Tasks to complete:
**A)** From the reproducibility report on video-text pretraining for online action detection, quote the passage that begins with the words containing "Researcher Affiliation Collaboration" and ends with "the web, respectively.".
**B)** Continue the reproducibility report on video-text pretraining for online action detection, starting after its final sentence.

Notice: The reproducibility variables underlying each score are classified using an automated LLM-based pipeline, validated against a manually labeled dataset. LLM-based classification introduces uncertainty and potential bias; scores should be interpreted as estimates. Full accuracy metrics and methodology are described in Coakley et alK. L. Coakley, T. Snelleman, H. Hoos, and O. E. Gundersen, "The embrace of open science: An analysis of a decade of AI research and 56 800 conference papers," Under Review, 2026..

Does Video-Text Pretraining Help Open-Vocabulary Online Action Detection?

Authors: qingsong zhao, Yi Wang, Jilan Xu, Yinan He, Zifan Song, Limin Wang, Yu Qiao, Cairong Zhao

NeurIPS 2024 | Venue PDF | LLM Run Details

Reproducibility Variable Result LLM Response
Research Type Experimental Extensive experiments on four action detection benchmarks demonstrate that OV-OAD outperforms other advanced zero-shot methods.
Researcher Affiliation Collaboration Qingsong Zhao 1,2 Yi Wang 2 Jilan Xu 4,2 Yinan He 2 Zifan Song1 Limin Wang3,2 Yu Qiao2 Cairong Zhao 1 1Tongji University 2Shanghai AI Laboratory 3Nanjing University 4Fudan University EMAIL EMAIL EMAIL
Pseudocode No The paper describes methods and algorithms but does not include a formal pseudocode or algorithm block.
Open Source Code Yes The code will be available for download at https://github.com/Open GVLab/OV-OAD.
Open Datasets Yes We use the filtered Intern Vid-10M-FLT (aka, Intern Vid [42]) and the Activity Net v1.3 (aka, ANet [3]) datasets for training, which are originally collected 4M and 14950 untrimmed video-caption pairs from the web, respectively.

Material provided:

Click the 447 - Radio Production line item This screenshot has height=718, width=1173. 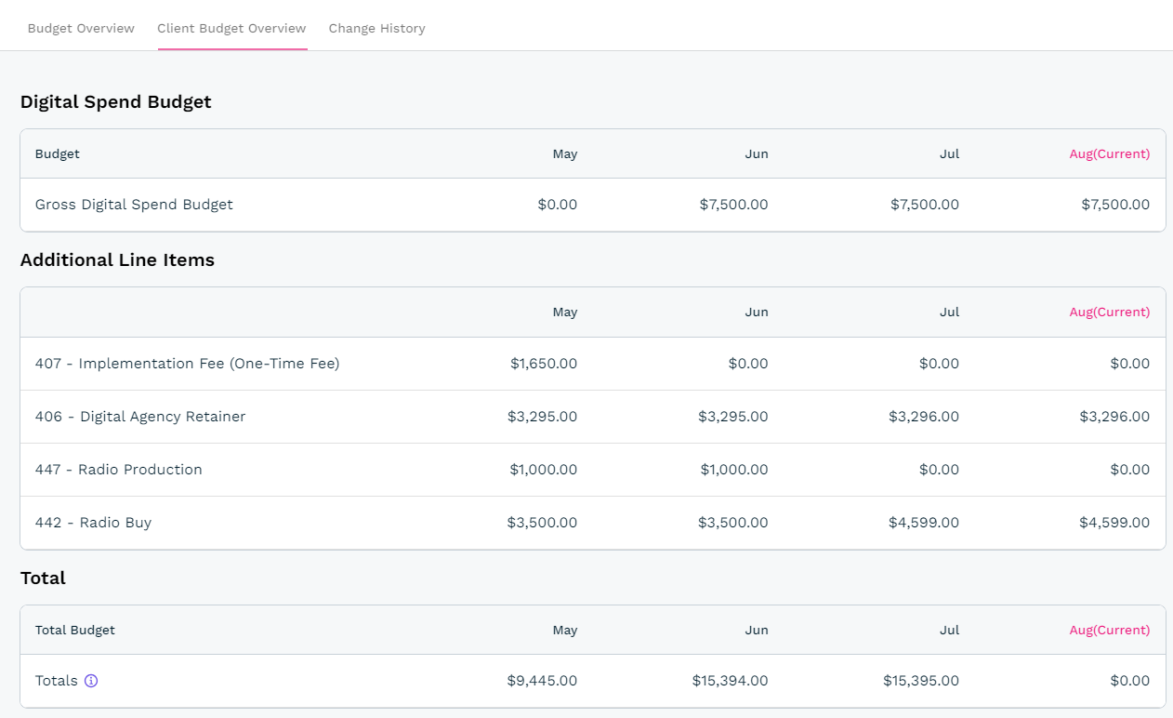[119, 470]
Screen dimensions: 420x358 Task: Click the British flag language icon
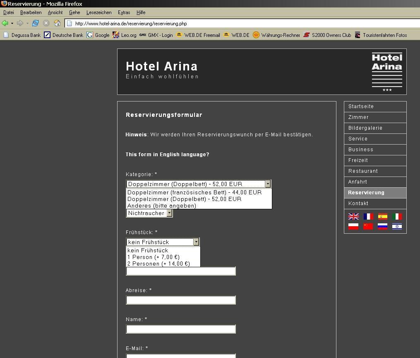[x=353, y=216]
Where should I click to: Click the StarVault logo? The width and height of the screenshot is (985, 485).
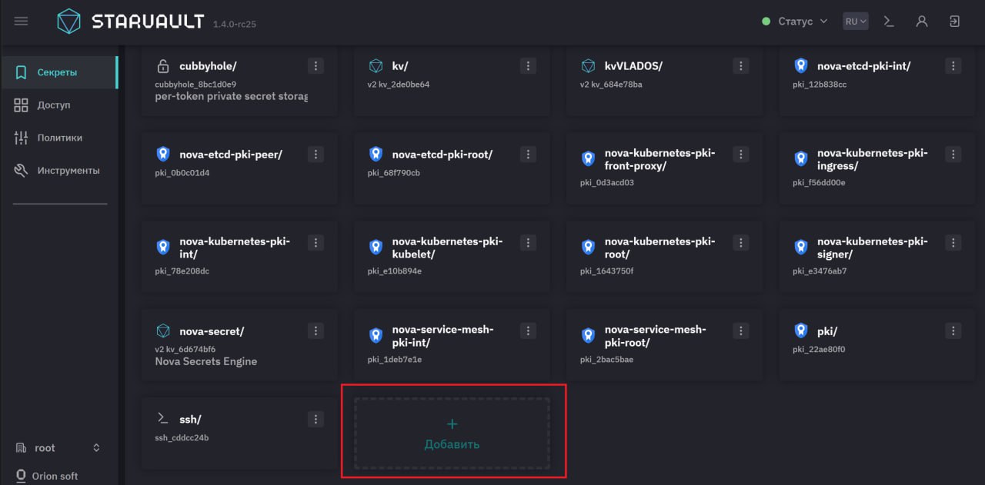pyautogui.click(x=130, y=22)
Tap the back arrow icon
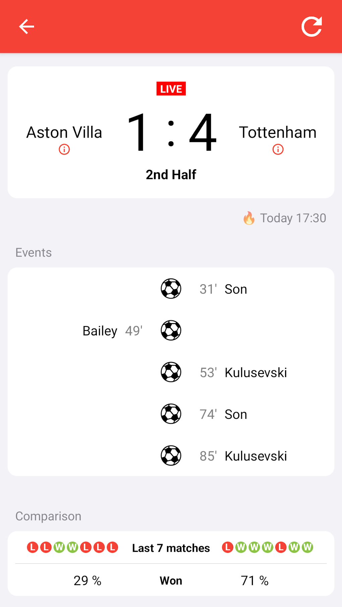This screenshot has height=607, width=342. pos(26,26)
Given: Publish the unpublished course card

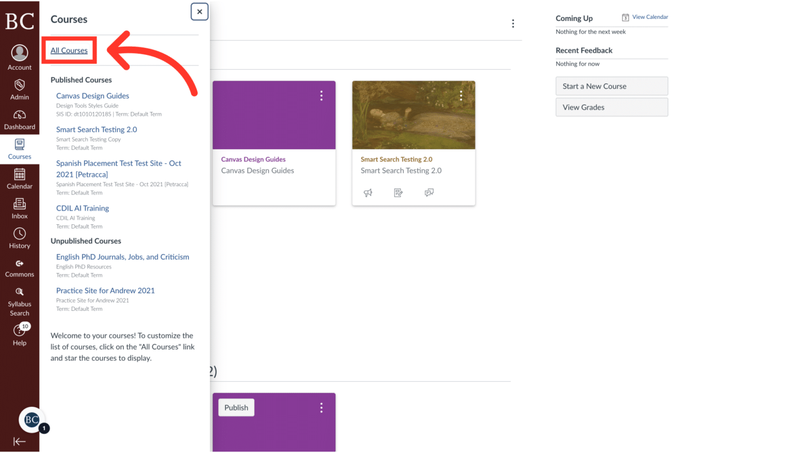Looking at the screenshot, I should coord(236,407).
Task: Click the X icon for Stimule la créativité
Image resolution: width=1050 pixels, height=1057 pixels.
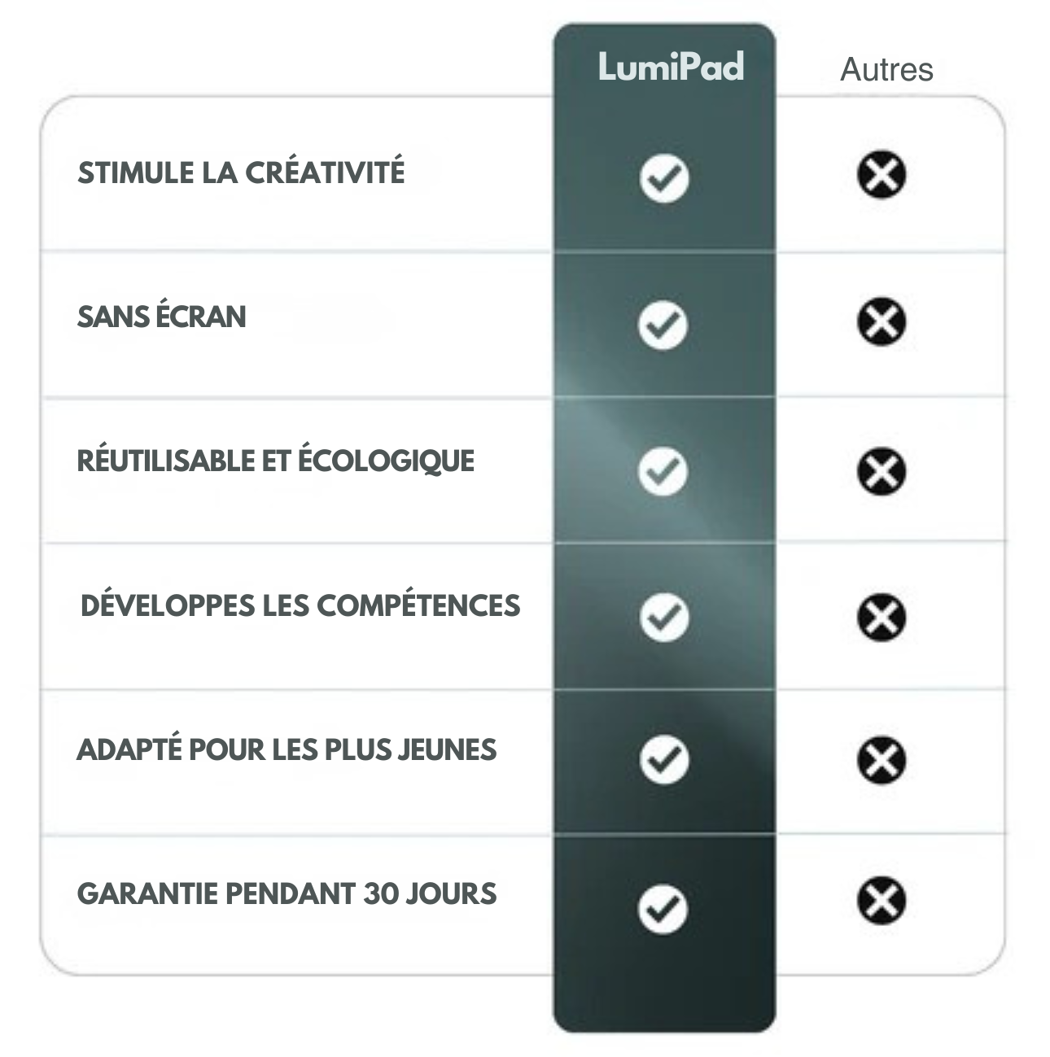Action: tap(882, 174)
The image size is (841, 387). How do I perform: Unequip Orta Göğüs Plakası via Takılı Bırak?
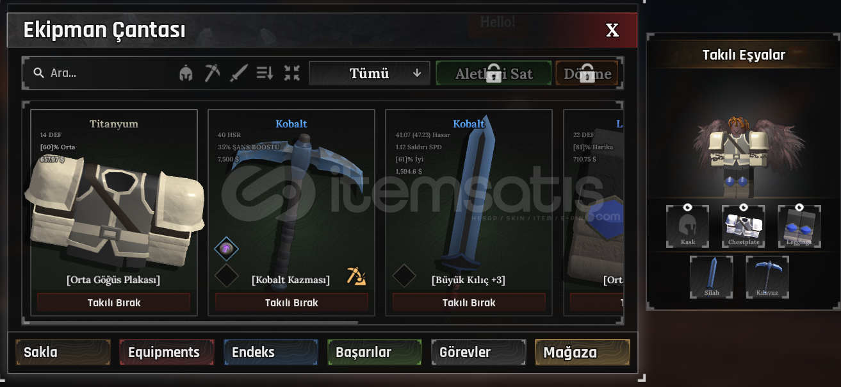pos(114,302)
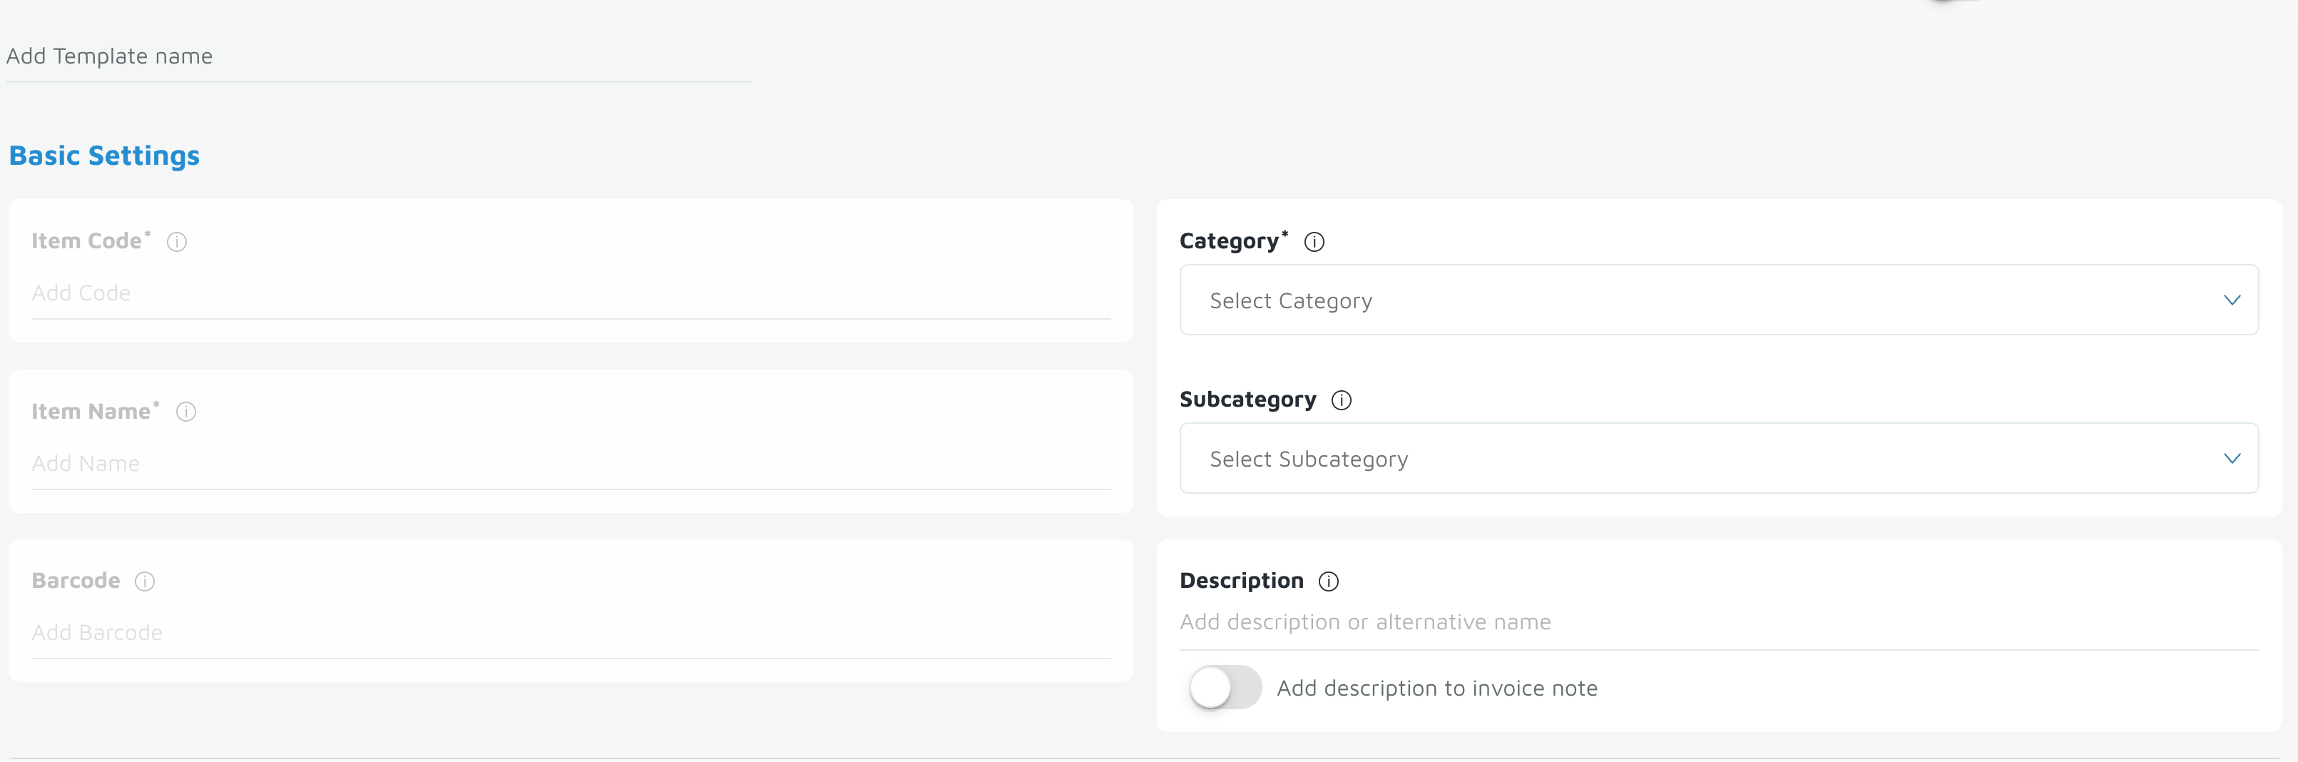Click the Description field label
This screenshot has height=762, width=2298.
tap(1241, 582)
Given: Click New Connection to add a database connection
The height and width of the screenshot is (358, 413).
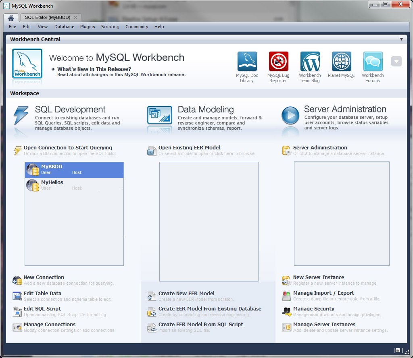Looking at the screenshot, I should (x=44, y=277).
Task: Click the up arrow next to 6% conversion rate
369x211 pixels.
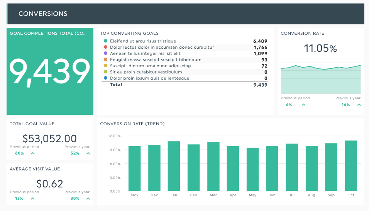Action: 303,105
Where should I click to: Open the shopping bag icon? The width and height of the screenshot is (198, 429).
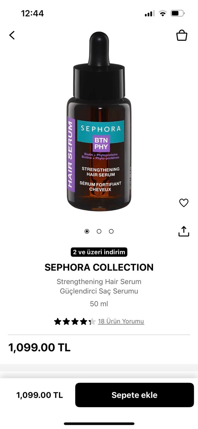click(x=181, y=35)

Task responses:
**A)**
Researcher Affiliation Collaboration Qingsong Zhao 1,2 Yi Wang 2 Jilan Xu 4,2 Yinan He 2 Zifan Song1 Limin Wang3,2 Yu Qiao2 Cairong Zhao 1 1Tongji University 2Shanghai AI Laboratory 3Nanjing University 4Fudan University EMAIL EMAIL EMAIL
Pseudocode No The paper describes methods and algorithms but does not include a formal pseudocode or algorithm block.
Open Source Code Yes The code will be available for download at https://github.com/Open GVLab/OV-OAD.
Open Datasets Yes We use the filtered Intern Vid-10M-FLT (aka, Intern Vid [42]) and the Activity Net v1.3 (aka, ANet [3]) datasets for training, which are originally collected 4M and 14950 untrimmed video-caption pairs from the web, respectively.

**B)**
Dataset Splits Yes For base-to-novel generalization, we integrate three well-known Transformer-based online action detection models including Oad TR [41], LSTR [46] and MAT [38] with a text encoder using the image-text contrastive loss. To ensure statistical significance, we adopted the random sampling setup and dataset partitioning method proposed by [21]. For our experiments, we employed two evaluation settings on the THUMOS 14 dataset, i.e., training on 75% of the action categories and testing on the remaining 25%, and training on 50% of the categories while testing on the remaining 50%.
Hardware Specification Yes Our run experiments on NVIDIA V100 8 using Pytorch 1.11.0.
Software Dependencies Yes Our run experiments on NVIDIA V100 8 using Pytorch 1.11.0.
Experiment Setup Yes We train our OV-OAD for 30 epochs with 2 warm-up epochs using the Adam optimizer with weight decay 5e 2. It uses a cosine schedule with a batch size of 256, and the initial learning rate is 1.6e 4.